Fiddlehead ferns—locally known as "pako", are one of the cheapest yet interesting greens that can be eaten fresh. They are edible weeds that do not come from the sea; they are woodland weeds that grow frequently during rainy days, from Pampanga down to Laguna and probably elsewhere in the country.

Aside from salads, these verdant, asparagus-tasting tendrils are just as good as swamp cabbages in "sinigang". In other parts of the world, the fiddlehead fern soup is just as common.

This recipe is a simple salad to do using a local dressing. When lettuce are not available or you jut want another greens, a "pako" for a bunch (usually Php10 to Php20 only) is good enough to pair with grilled or fried meats or seafood. A poor man's own rendition is however a plate of slices of salted eggs and tomatoes with red onions—and already, it is a filling meal with mounds of rice.

PAKO SALAD

Pako Salad

Ingredients

1 bundle "pako"

2 salted duck eggs

3 medium-sized tomatoes

2 T. red vinegar

1 T fish sauce (bagoong isda)

1 t virgin olive oil

1/4 kg pork

Procedure

1. Cut pork into bite-size pieces and deep fry until golden brown. Set aside.

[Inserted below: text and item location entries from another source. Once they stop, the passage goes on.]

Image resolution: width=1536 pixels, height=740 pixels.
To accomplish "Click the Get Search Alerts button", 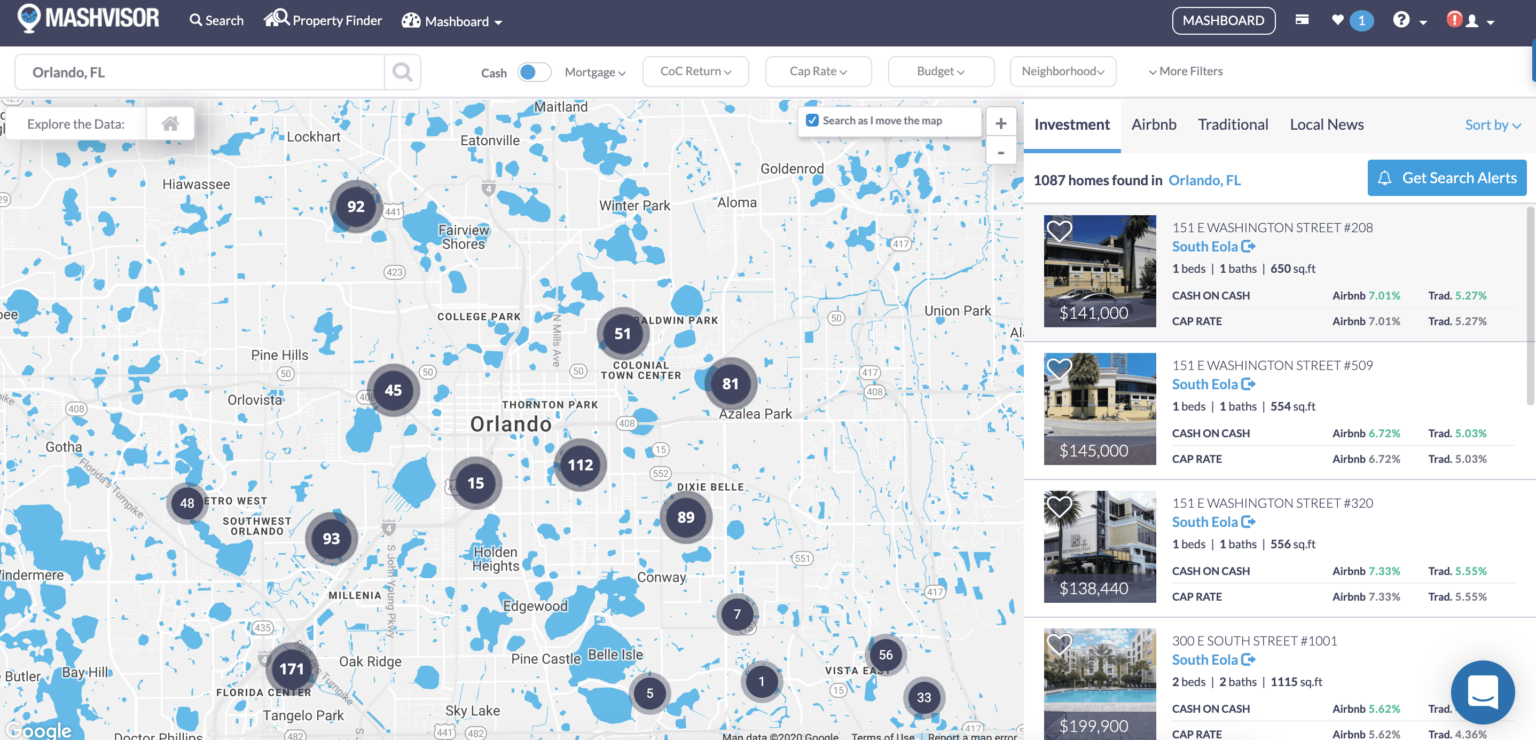I will tap(1447, 177).
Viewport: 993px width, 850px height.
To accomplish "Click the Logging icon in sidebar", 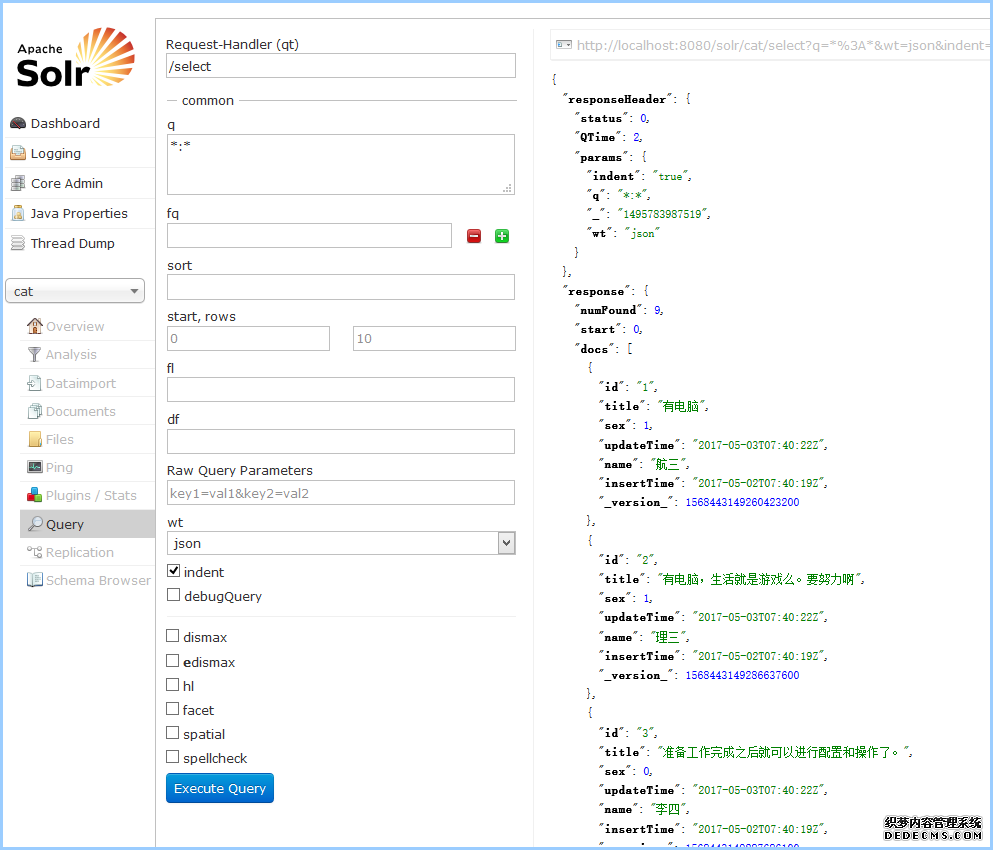I will point(18,154).
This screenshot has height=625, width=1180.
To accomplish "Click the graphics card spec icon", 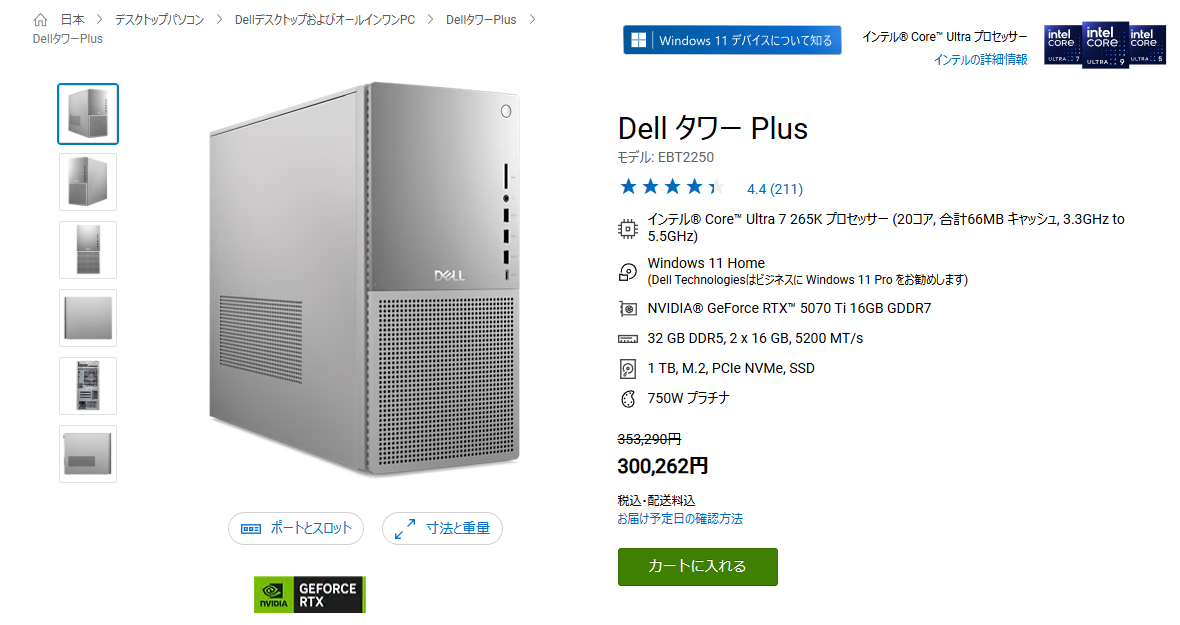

2. Blanch the fiddlehead ferns into boiling water for about a minute then transfer them in an ice bath quickly to make them crisp and more colorful (and their slight toxicity removed). Drain.

3. Cut the tendrils into desired length. Put them in a bowl.

4. In a small bowl, add vinegar, olive oil, and fish sauce and drizzle it to the fiddle head fern.

5. Slice rich, ripe tomatoes and salted duck eggs.

6. Assemble the salad and place the sliced tomatoes, salted eggs, and fried pork on the side. Serves two to three. Serve with or without rice.